Let's first say it depends very much from the current level of the player: a 2700 aspiring to become world champion and a beginner who hopes to get 1500 don't have obiouvsly the same traning regimen.So I'll start examining various players tipology,with my ideas about what they should do to improve.


These kind of players are beginners,who have discovered chess on the internet and started playing online on Yahoo or similar,then began to read chess forums and got a chess engine like fritz.

My advice to these players:START PLAYING REAL CHESS.Join a chess club in your city,start playing real games,with wood pieces and time control much greater than 5 minutes,and talk with more experienced chess players.This is the only way to know if you really like chess and if you really are willing to work to improve.

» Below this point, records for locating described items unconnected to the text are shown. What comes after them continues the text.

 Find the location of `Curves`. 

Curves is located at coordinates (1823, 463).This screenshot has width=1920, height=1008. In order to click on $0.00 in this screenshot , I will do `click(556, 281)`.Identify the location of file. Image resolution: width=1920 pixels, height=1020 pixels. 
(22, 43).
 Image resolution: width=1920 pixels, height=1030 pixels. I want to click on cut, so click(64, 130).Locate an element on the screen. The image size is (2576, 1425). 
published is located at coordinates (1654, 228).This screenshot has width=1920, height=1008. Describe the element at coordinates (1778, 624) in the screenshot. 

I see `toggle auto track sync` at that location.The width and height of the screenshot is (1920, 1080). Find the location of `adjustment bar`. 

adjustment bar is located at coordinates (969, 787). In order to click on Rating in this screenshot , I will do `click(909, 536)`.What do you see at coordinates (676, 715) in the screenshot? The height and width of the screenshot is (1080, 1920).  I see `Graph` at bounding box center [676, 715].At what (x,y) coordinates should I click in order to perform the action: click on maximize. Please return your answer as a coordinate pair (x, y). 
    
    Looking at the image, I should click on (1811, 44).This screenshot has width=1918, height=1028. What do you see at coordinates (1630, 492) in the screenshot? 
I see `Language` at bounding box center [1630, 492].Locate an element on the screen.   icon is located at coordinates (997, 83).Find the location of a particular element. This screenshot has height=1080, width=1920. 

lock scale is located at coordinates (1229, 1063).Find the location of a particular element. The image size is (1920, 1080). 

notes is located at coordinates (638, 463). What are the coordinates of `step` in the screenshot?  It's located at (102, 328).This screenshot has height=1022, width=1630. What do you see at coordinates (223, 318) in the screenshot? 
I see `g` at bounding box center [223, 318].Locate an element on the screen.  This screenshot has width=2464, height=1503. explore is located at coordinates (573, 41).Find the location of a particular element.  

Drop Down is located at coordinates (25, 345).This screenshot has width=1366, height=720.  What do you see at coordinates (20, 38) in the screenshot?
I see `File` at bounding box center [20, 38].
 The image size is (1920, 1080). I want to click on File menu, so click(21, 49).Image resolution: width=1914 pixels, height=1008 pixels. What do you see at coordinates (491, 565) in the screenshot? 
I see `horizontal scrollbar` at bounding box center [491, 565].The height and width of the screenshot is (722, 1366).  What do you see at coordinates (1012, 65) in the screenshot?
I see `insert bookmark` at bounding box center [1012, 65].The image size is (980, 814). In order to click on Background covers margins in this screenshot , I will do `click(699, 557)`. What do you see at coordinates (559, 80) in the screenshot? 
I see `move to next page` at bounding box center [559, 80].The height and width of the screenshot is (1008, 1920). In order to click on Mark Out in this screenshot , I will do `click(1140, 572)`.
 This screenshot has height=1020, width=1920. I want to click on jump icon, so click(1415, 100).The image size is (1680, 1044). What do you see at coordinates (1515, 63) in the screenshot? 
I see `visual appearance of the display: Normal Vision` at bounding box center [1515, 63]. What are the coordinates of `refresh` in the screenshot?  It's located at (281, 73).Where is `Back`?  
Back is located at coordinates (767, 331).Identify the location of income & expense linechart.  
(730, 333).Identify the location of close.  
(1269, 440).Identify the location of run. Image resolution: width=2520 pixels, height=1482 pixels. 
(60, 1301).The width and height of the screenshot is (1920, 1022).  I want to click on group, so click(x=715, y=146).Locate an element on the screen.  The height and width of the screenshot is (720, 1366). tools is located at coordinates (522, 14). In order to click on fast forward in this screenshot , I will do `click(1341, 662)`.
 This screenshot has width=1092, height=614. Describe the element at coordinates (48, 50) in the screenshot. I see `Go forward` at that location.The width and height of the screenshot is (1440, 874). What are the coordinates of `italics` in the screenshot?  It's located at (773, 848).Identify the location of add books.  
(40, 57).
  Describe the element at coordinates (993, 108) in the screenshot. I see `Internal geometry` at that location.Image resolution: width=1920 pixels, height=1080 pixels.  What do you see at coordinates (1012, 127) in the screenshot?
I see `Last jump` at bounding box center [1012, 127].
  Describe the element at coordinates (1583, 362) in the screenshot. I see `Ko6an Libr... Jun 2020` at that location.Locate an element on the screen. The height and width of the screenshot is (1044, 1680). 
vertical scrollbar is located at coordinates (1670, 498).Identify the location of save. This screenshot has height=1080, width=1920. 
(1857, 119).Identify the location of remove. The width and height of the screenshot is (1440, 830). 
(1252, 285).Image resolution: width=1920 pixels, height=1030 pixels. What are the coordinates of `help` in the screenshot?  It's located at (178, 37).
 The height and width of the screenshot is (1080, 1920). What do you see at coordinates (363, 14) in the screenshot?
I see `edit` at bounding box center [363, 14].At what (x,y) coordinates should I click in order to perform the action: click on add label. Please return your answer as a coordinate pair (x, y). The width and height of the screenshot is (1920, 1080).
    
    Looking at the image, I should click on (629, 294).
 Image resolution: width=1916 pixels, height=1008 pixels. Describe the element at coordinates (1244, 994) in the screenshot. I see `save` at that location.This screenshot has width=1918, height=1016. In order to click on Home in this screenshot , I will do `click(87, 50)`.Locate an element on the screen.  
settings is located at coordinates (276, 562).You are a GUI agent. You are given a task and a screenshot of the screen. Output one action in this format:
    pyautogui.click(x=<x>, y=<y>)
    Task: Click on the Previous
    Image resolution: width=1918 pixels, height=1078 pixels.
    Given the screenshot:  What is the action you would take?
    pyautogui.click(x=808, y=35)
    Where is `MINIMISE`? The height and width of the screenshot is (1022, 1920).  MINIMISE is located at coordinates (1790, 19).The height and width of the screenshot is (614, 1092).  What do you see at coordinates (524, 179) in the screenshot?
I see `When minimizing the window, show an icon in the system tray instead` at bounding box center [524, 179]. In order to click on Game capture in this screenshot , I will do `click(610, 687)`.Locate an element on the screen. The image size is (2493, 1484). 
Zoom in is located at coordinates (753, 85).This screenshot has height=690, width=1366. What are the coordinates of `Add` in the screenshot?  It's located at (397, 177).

So ok,you're a player,but everybody is beating you.I think many of these players are too computer-oriented.Fritz is pratically useless in this period of your chess career,you should play and read books.What kind of books?Well,I think you should study basic endgames,build a little opening repertoire understanding the ideas behind it and with no emphasis on long variations,and of course middlegame play,in other words you have to learn to think like a chessplayer.Maybe I'll post a list of books useful in this stage,now I'll just say they have to be basic books,stay away from Dvoretsky et similar and from 500-page-dense-of-variations opening books.


(warning: I know many of you are Americans,and somebody told me USCF rating is inflated of about 100 points compared to rest of the world)

Ok,you know something about chess and played some tournaments,maybe many tournaments.This is really a tourning point and it's very difficult to give general advice,because it really depends on your age,free time and ambition.

I think this is the ideal moment to take chess lessons from a stronger player and to solve LOTS of tactical exercises.Many of these players make tactical bluders somewhere in the game,and also lack a deep strategical thinking which chess lessons can give to them.If you can't afford lessons you should try with middlegame strategic books,studying the games of the past,maybe Nimzovich MY SYSTEM,but try not become too dogmatic.


Here things become serious,and you have to really WORK to improve.I think many players stop to improve at this point because their chess work becomes a lazy look at already seen Fischer games and combinations thinking "how strong I am".One of the most important things at this level is analisys of your games,discovering your weaknesses.Opening must be improved writing notes of your games and seeing what strong players did in your position.Here computer engines become important in analysis.You can also use online blitz to try new openings.And when you study chess,you must WORK:analyze,solve exercises like in Dvoretsky book,you must be an  active reader and not a passive one.


These are only my opinions and not absolute facts,and there is a universal advice,always valid : TALK,PLAY AND ANALISE WITH STRONGER PLAYERS


  • 7 years ago

    IM imarjunv

    For me the hardest is the jump from 2400 to 2500... (Grandmaster)

    I guess I have to work more on the board.

    But there is no straight clear-cut way for improvement whatsoever...

  • 8 years ago


    what about players between 1800-1900? are they just chumps unworthy of attention? Frown

    I think I wil just hire Kasparov as my second. I think he has everything I need.

  • 9 years ago


    That's good advice. One simple thing I read was "consistency". With it your your likelihood of loosing decreases.... And I prefer turn based chess more than internet blitz as it allows you to study your position and think it though thororoghly.